EL BAMBÚ JAPONÉS y la paciencia.

No hay que ser agricultor para saber que una buena cosecha requiere de buena semilla, buen abono y riego constante.

También es obvio que quien cultiva la tierra, no se para delante de la semilla hasta que esta crezca, gritándole, crece maldita seas o  animándole, venga, date prisa, para que la planta asome.

Hay algo curioso que sucede con el bambú japonés y que lo convierte en un cultivo no apto para impacientes:

Siembras la semilla, la abonas y la riegas de manera constante.

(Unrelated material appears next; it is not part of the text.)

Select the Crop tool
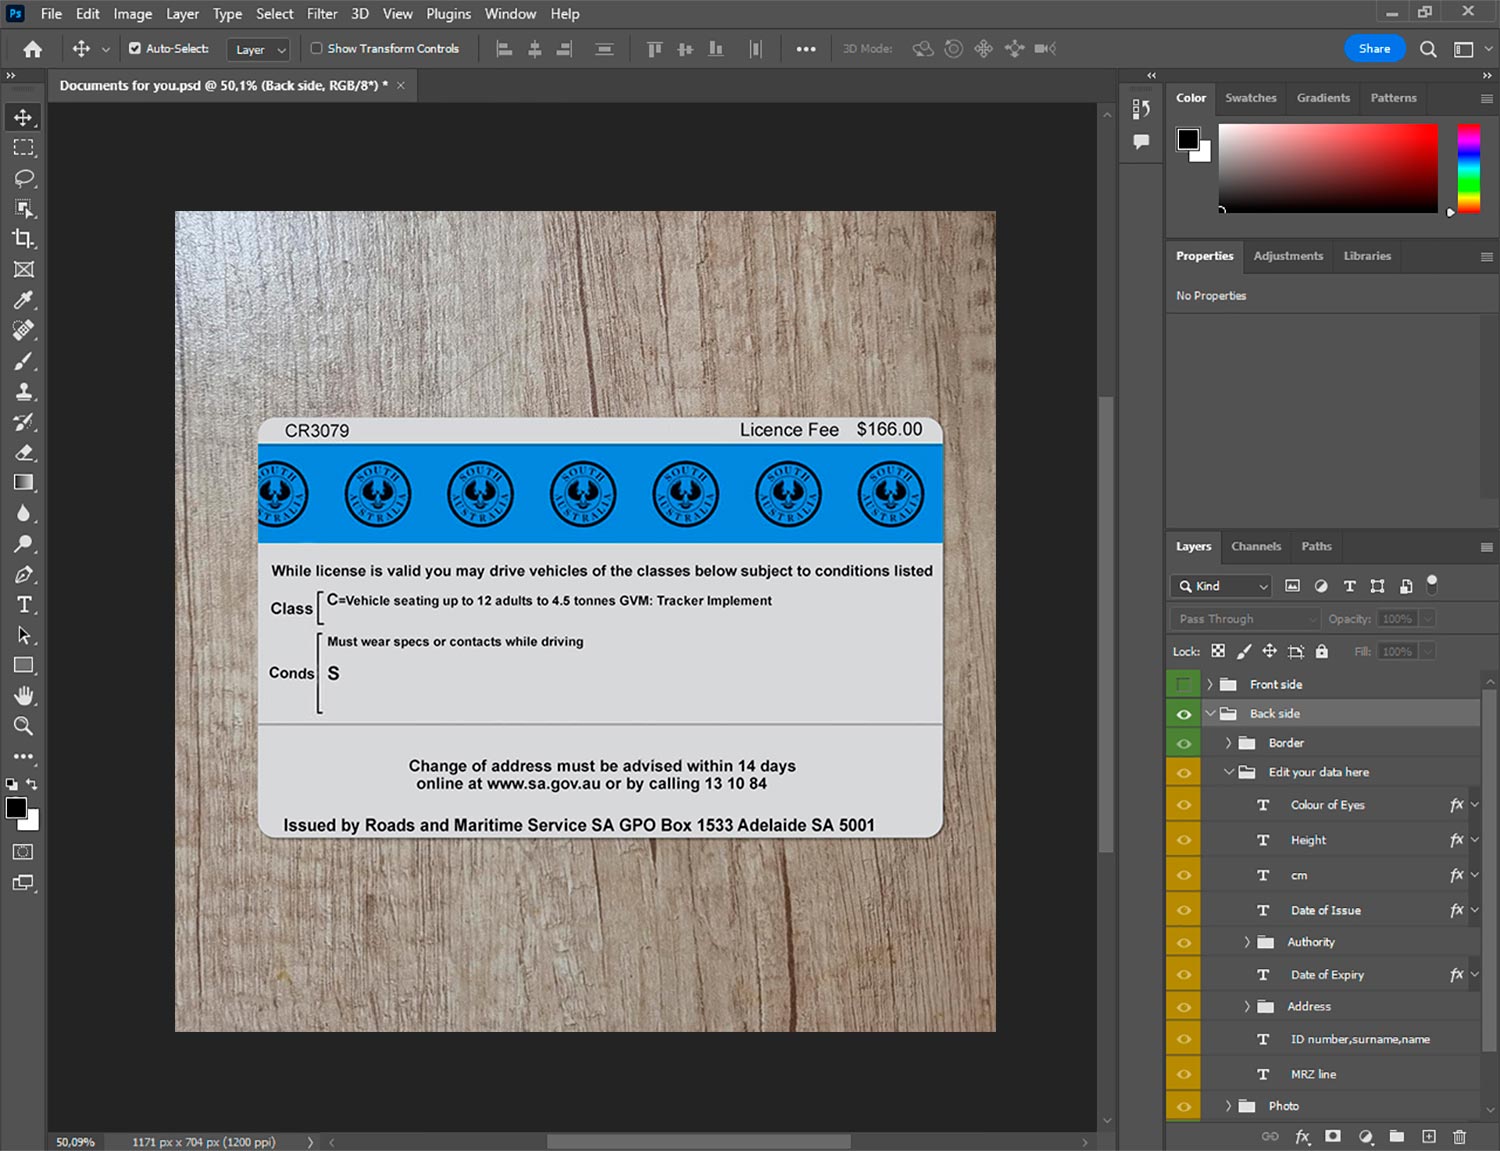The height and width of the screenshot is (1151, 1500). pyautogui.click(x=24, y=239)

Durante los primeros días no sucede nada apreciable, tampoco pasa nada apreciable durante los primeros meses, es más, durante los primeros siete años de vida, el bambú japonés no nos dará muestras de movimiento, no notaremos nada apreciable.

Sin embargo, durante seis semanas, dentro del séptimo año, el bambú japonés crecerá hasta alcanzar los 30 metros.

¿Ha tardado seis semanas en crecer?

No, le ha llevado algo más de siete años.

Durante sus primeros siete años, este bambú japonés que parecía dormido o incluso muerto, estaba generando un complejo y necesario entramado de raíces que le permitirían sostener el rápido crecimiento que iba a tener después.

Sin embargo, en la vida cotidiana, muchas personas tratan de encontrar soluciones rápidas, triunfos apresurados sin entender que el éxito es simplemente resultado del crecimiento interno y que éste requiere tiempo.

Quizás por impaciencia, muchos de aquellos que aspiran a resultados a corto plazo, abandonan súbitamente justo cuando ya estaban a punto de conquistar su meta.

Quizás tú, como el bambú japonés, te encuentres ahora echando raíces…

 

Beatriz Figueroa (sabiduría popular).